Three-dimensional printing, called stratification by professionals in the field, is often called the “Third Industrial Revolution.” The technology makes it possible to create even tiny parts and whole objects with complex geometries, without the need for expensive machining.
The metals institute has already succeeded in printing a prototype of a satellite fuel container. In the future, the engineers will print engine blades and metal implants for knees.
The Swedish-made 3D printing system, from the ARCAM company, is safe, cheap and more reliable than conventional methods based on laser beams, says the Technion. Another advantage is that it can be used with a larger variety of metal alloys than the laser systems. The close to $1 million cost includes purchase, installation, training and peripheral equipment and has been financed by the Chief Scientist’s Office in the Economy and Trade Ministry.
There are only three other 3D printers for metal in Israel, and all use older laser technology; they are not used at academic institutions.
“It is natural that the metals institute, which leads Israeli research in this field and enjoys much exposure to industry, should have this new technology,” said institute director Haim Rosenson. “It will help promote the advancement of the industry and encourage factories to use advanced technologies.”
Most animal embryos have three layers of cells that transform into every part of the body – from brains to bones and guts. Since the 19th century, biologists have been puzzling over which of these layers came first in animal evolution. We now have the answer, thanks to a powerful 21st-century technology developed at the Technion, and deciphering the secrets of evolution may have a side benefit in helping to understand cancer.

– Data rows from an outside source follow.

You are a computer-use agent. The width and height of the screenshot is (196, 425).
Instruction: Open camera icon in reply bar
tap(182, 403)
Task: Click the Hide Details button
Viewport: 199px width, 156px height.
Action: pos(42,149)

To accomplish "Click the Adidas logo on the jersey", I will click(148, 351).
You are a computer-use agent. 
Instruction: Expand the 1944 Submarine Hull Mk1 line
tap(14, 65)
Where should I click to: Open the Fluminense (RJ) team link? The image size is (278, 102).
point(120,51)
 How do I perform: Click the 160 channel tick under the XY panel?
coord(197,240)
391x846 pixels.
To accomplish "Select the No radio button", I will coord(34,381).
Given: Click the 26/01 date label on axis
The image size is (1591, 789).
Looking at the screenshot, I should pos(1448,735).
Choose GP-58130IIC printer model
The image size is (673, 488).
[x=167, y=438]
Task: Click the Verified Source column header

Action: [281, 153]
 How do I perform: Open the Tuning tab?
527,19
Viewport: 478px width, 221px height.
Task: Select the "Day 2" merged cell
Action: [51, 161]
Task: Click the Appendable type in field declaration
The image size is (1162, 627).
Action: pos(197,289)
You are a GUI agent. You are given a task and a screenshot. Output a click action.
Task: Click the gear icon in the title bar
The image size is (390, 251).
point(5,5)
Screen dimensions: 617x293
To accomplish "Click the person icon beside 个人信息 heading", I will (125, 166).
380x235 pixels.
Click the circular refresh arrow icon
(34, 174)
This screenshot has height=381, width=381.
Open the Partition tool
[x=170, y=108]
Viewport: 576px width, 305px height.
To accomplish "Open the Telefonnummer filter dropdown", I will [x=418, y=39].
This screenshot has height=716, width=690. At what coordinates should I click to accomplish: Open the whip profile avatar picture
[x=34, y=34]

Using a method called CEL-Seq that can spy on the activity of every gene within a cell at once, Technion associate professor Itai Yanai and colleagues now provide compelling evidence that the layer called the endoderm evolved first, followed by the ectoderm layer and finally the mesoderm layer.
Yanai has other big plans for CEL-Seq.
“We applied this unbelievably powerful tool to figuring out the evolution of the germ layers, a 19th-century problem, but it will also be useful in things like cutting-edge cancer research as well,” he said.
Yanai’s team used CEL-Seq to show that genes in the endoderm of a worm embryo are the first to turn on in development, followed by genes turning on in the ectoderm and then mesoderm. They also detected that endoderm genes are older than genes mostly found in the ectoderm and mesoderm.
In their paper published online recently in Nature, the researchers argue that the endoderm layer dates back to ancient, single-celled organisms that banded together to form the first multicellular animals. Endoderm cells kept up their ancestral feeding function in the new animals, which freed up the other cells to evolve into new layers in the animal.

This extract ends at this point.